§ **TAREFA**
No texto sobre os gastos do governo federal com alimentos em 2020, redigite sem nenhuma mudança o trecho que começa com as palavras "Se não houve" e termina com "os dois juntos.".

§ **TEXTO PARA LER**

####################

Originalmente publicado no UOL
Por Leonardo Sakamoto
As redes sociais entraram em polvorosa após viralizar uma reportagem de Rafaela Lima, do portal Metrópoles, mostrando que o governo federal adquiriu, em 2020, R$ 2,2 milhões em chicletes, R$ 8,9 milhões em bombons e R$ 31,5 milhões em refrigerantes, entre outros itens considerados supérfluos em um ano de pandemia que matou milhares e estourou o orçamento do país.
A cereja do bolo, ou o seu recheio, foram os R$ 15,6 milhões consumidos na forma de leite condensado – produto que Jair Bolsonaro gosta de passar no pão no Palácio do Alvorada.
Enquanto isso, milhões de brasileiros deixaram de lado esses itens ao fazer as contas no caixa do supermercado por conta do aumento nos preços do arroz, do feijão, do óleo de soja. No ano passado, a inflação para os mais pobres foi de 6,22% enquanto a que atingiu os mais ricos ficou em 2,74%, de acordo com o Instituto de Pesquisa Econômica Aplicada (Ipea).
Como justificativa para os gastos, o Poder Executivo afirmou que precisa sustentar uma tropa, literalmente, apontando que o maior gasto nessa área foi das Forças Armadas. Os valores precisam ser investigados. Até porque a reportagem mostra que ao consumir R$ 1,8 bilhão em alimentos, o governo gastou 20% a mais do que em 2019 – como referência, o IPCA de 2019 foi de 4,31%. É esperado que governos comprem alimentos, mas que também cuidem bem da coisa pública.
Se não houve um esquema de desvio de verbas escondido em meio ao chiclete e ao leite condensado, isso significa que Bolsonaro é mais insensível à situação do país do que parece. Ou mais incompetente. Ou os dois juntos.
Lagosta para lá, vinhos para cá, gastos supérfluos ocorreram em todos os governos até aqui e também beneficiaram membros dos Poderes Legislativo e do Judiciário. O que causou uma indignação diferente, neste momento, é que o presidente vem sendo criticado por sua necropolítica, conduzindo conscientemente o país em direção à tragédia, esquivando-se de ser o líder que o país precisa durante uma crise humanitária e econômica. Um líder, por exemplo, garantiria que gastos fossem racionalizados.
Ao mesmo tempo, a indignação vem do fato que o governo usou a justificativa da falta de recursos para interromper o pagamento do auxílio emergencial em dezembro. O benefício garantiria não apenas a manutenção de trabalhadores no momento em que a segunda onda leva a um novo fechamento de atividades, mas também ajudaria a evitar queda maior da economia.

####################

(Dados tirados de uma coleção)
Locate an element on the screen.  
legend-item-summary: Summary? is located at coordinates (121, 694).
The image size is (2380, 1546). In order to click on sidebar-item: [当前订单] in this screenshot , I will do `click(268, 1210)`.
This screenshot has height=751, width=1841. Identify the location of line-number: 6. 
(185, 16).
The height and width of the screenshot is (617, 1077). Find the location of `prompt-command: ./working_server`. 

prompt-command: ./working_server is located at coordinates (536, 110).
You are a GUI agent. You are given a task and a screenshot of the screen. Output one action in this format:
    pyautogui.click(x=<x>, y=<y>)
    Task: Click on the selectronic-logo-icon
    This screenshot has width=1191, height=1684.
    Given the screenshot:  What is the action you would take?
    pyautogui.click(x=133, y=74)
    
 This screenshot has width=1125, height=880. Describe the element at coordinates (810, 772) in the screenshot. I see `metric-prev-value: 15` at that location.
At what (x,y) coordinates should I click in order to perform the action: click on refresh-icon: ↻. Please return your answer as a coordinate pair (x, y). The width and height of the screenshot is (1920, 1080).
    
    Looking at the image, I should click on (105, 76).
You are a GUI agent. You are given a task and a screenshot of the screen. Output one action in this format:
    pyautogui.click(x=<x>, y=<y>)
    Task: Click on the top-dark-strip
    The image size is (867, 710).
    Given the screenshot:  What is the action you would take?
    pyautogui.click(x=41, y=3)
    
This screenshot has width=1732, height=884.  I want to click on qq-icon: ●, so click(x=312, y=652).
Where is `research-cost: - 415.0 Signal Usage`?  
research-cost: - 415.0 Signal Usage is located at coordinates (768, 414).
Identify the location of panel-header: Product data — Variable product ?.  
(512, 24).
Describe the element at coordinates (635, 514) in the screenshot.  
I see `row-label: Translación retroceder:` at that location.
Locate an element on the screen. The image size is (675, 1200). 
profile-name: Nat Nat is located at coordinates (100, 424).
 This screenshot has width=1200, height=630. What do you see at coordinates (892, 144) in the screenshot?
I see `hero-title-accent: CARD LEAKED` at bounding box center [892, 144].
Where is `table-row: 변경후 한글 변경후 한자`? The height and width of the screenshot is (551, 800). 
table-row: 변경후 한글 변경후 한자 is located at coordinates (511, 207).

####################

§ **RESPOSTA**
Se não houve um esquema de desvio de verbas escondido em meio ao chiclete e ao leite condensado, isso significa que Bolsonaro é mais insensível à situação do país do que parece. Ou mais incompetente. Ou os dois juntos.